Try extending this example:

1. **Add a Customer message type** with fields like `customer_id`, `name`, `email`, `order_history`

2. **Add new service methods**:
   - `RegisterCustomer(Customer)` → returns registered Customer
   - `GetCustomerOrders(CustomerId)` → returns list of OrderResponse
   - `UpdateBookPrice(BookId, NewPrice)` → returns updated Book

3. **Handle advanced scenarios**:
   - What happens when you try to order more books than available?
   - How do you implement pagination for search results?
   - How do you add authentication to your gRPC service?

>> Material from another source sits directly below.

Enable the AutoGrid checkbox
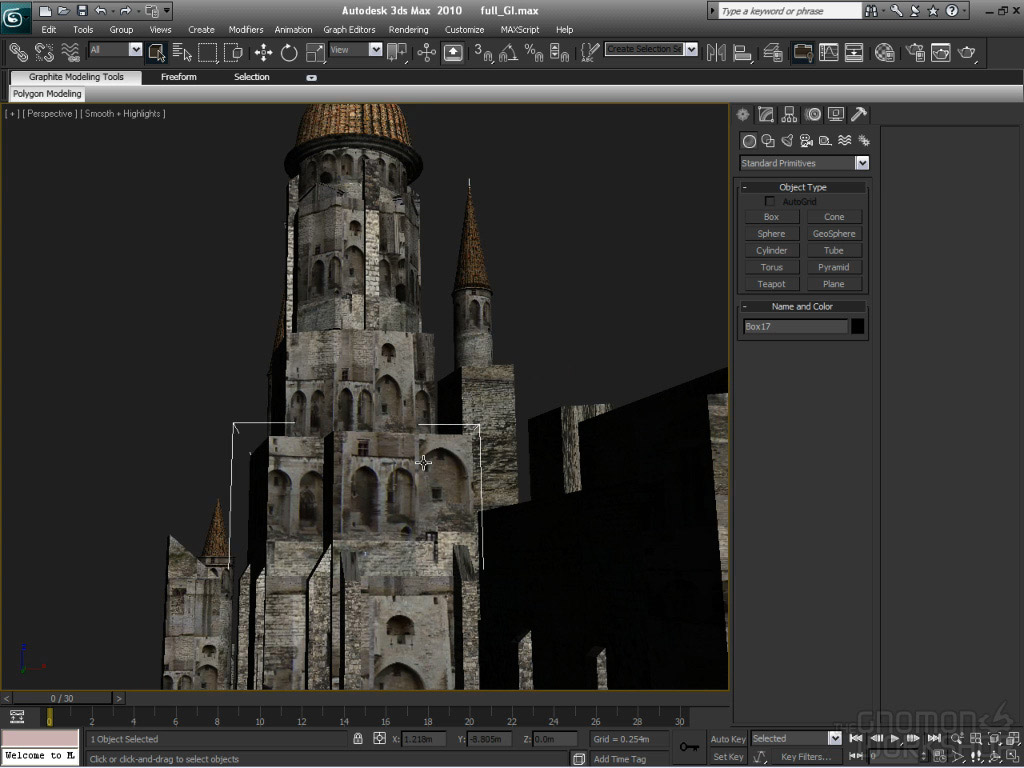The width and height of the screenshot is (1024, 768). 770,202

4. **Performance comparison**:
   - Compare binary size of Protobuf vs JSON for the same data
   - Measure RPC call latency vs REST API calls
   - Test with high concurrency (many simultaneous orders)

5. **Schema evolution**:
   - Add a new field to Book message - does old client still work?
   - Remove a field - what happens to old data?
   - Change a field type - what breaks?

These exercises will deepen your understanding of Protobuf's binary efficiency, schema evolution, and gRPC's high-performance RPC patterns!

## Summary: gRPC/Protobuf vs Thrift

Now that you've seen both examples, here are the key takeaways:

### **When to choose gRPC/Protobuf:**
- ✅ Need web/browser integration (HTTP/2 compatible)
- ✅ High-performance microservices communication
- ✅ Strong typing and code generation
- ✅ Excellent tooling and ecosystem
- ✅ Streaming RPC support

### **When to choose Apache Thrift:**
- ✅ Simple binary protocols without HTTP overhead
- ✅ More flexible transport options (TCP, UDP, etc.)
- ✅ Runtime schema loading
- ✅ More language bindings
- ✅ Simpler setup for basic use cases

**Both are excellent choices** for binary serialization and RPC - the choice depends on your specific requirements!